WHAT TO PRODUCE: All entries must be transcribed exactly, down to the last character.

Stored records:
= Beginning of Section =
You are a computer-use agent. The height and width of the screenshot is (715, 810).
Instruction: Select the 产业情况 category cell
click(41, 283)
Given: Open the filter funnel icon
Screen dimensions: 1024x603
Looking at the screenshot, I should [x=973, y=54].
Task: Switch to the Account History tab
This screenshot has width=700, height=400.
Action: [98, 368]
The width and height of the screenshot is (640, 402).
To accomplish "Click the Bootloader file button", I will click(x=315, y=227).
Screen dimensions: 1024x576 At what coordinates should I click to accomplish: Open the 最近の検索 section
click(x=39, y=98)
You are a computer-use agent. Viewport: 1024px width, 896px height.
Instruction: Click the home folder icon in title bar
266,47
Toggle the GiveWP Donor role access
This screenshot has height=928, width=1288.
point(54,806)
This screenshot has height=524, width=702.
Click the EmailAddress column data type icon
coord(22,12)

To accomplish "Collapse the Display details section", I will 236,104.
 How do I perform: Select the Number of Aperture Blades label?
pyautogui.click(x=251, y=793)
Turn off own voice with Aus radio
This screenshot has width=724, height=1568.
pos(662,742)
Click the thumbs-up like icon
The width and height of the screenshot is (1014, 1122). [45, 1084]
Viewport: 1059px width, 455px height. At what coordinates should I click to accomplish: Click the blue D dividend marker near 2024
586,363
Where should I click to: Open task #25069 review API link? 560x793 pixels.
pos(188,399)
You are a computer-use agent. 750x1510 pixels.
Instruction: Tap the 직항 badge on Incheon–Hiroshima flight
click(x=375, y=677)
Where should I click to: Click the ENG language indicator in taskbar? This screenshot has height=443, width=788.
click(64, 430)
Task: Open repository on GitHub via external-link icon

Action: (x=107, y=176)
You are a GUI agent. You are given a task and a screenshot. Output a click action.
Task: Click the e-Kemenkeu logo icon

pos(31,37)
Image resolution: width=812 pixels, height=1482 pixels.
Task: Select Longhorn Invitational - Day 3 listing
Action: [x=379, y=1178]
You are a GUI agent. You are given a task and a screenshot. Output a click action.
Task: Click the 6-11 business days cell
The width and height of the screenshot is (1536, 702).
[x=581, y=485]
= End of Section =
ANSWER TO THE EXERCISE:
You are a computer-use agent. The height and width of the screenshot is (715, 810).
Instruction: Select the 产业情况 category cell
click(41, 283)
Given: Open the filter funnel icon
Screen dimensions: 1024x603
Looking at the screenshot, I should [x=973, y=54].
Task: Switch to the Account History tab
This screenshot has width=700, height=400.
Action: [98, 368]
The width and height of the screenshot is (640, 402).
To accomplish "Click the Bootloader file button", I will click(x=315, y=227).
Screen dimensions: 1024x576 At what coordinates should I click to accomplish: Open the 最近の検索 section
click(x=39, y=98)
You are a computer-use agent. Viewport: 1024px width, 896px height.
Instruction: Click the home folder icon in title bar
266,47
Toggle the GiveWP Donor role access
This screenshot has height=928, width=1288.
point(54,806)
This screenshot has height=524, width=702.
Click the EmailAddress column data type icon
coord(22,12)

To accomplish "Collapse the Display details section", I will 236,104.
 How do I perform: Select the Number of Aperture Blades label?
pyautogui.click(x=251, y=793)
Turn off own voice with Aus radio
This screenshot has width=724, height=1568.
pos(662,742)
Click the thumbs-up like icon
The width and height of the screenshot is (1014, 1122). [45, 1084]
Viewport: 1059px width, 455px height. At what coordinates should I click to accomplish: Click the blue D dividend marker near 2024
586,363
Where should I click to: Open task #25069 review API link? 560x793 pixels.
pos(188,399)
You are a computer-use agent. 750x1510 pixels.
Instruction: Tap the 직항 badge on Incheon–Hiroshima flight
click(x=375, y=677)
Where should I click to: Click the ENG language indicator in taskbar? This screenshot has height=443, width=788.
click(64, 430)
Task: Open repository on GitHub via external-link icon

Action: (x=107, y=176)
You are a GUI agent. You are given a task and a screenshot. Output a click action.
Task: Click the e-Kemenkeu logo icon

pos(31,37)
Image resolution: width=812 pixels, height=1482 pixels.
Task: Select Longhorn Invitational - Day 3 listing
Action: [x=379, y=1178]
You are a GUI agent. You are given a task and a screenshot. Output a click action.
Task: Click the 6-11 business days cell
The width and height of the screenshot is (1536, 702).
[x=581, y=485]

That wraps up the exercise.